Multiobjective Optimization Approach to Turbomachinery Blades Design

This paper presents an automated optimization design methodology for turbomachinery blades using multiobjective evolutionary algorithms (MOEAs) and Navier-Stokes solver. The multi-branch Tournament selection and Pareto solution conception are used in the presented MOEAs. Elitist method and generation gap are adapted to ensure the optimization performance and decrease the computation expense. The Bezier-curves are utilized to parameterize the designed blade profile and corresponding control points are used as the designed variables. Reynolds-Averaged Navier-Stokes solver is applied to evaluate the aerodynamic performance of the designed candidates.

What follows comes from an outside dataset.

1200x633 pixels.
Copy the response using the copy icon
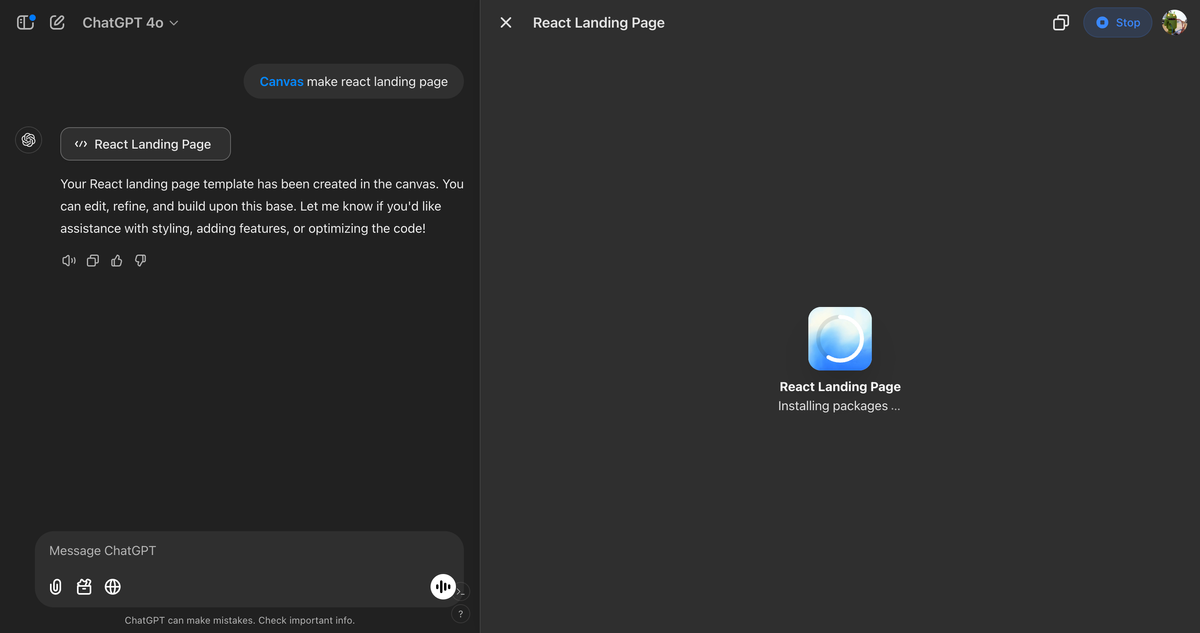[x=93, y=261]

Two design cases of the 2D and 3D compressor blade are used to demonstrate the presented methodology performance. A 2D axial compressor blade is optimized for maximization of the static pressure rise and minimization of the total pressure loss at the fixed flow condition. The Pareto solutions are obtained using the presented optimization algorithm. The detailed analysis between the certain Pareto solutions with the higher static pressure rise and the lower total pressure loss and the initial design are illustrated. A 3D centrifugal compressor impeller blade is optimized as the second case. The maximization of the pressure rise and blade load and minimization of the rotational total pressure loss at the given flow conditions are worked as the design targets. The present method obtains many reasonable Pareto optimal designs that outperform the original centrifugal impeller at the designed condition.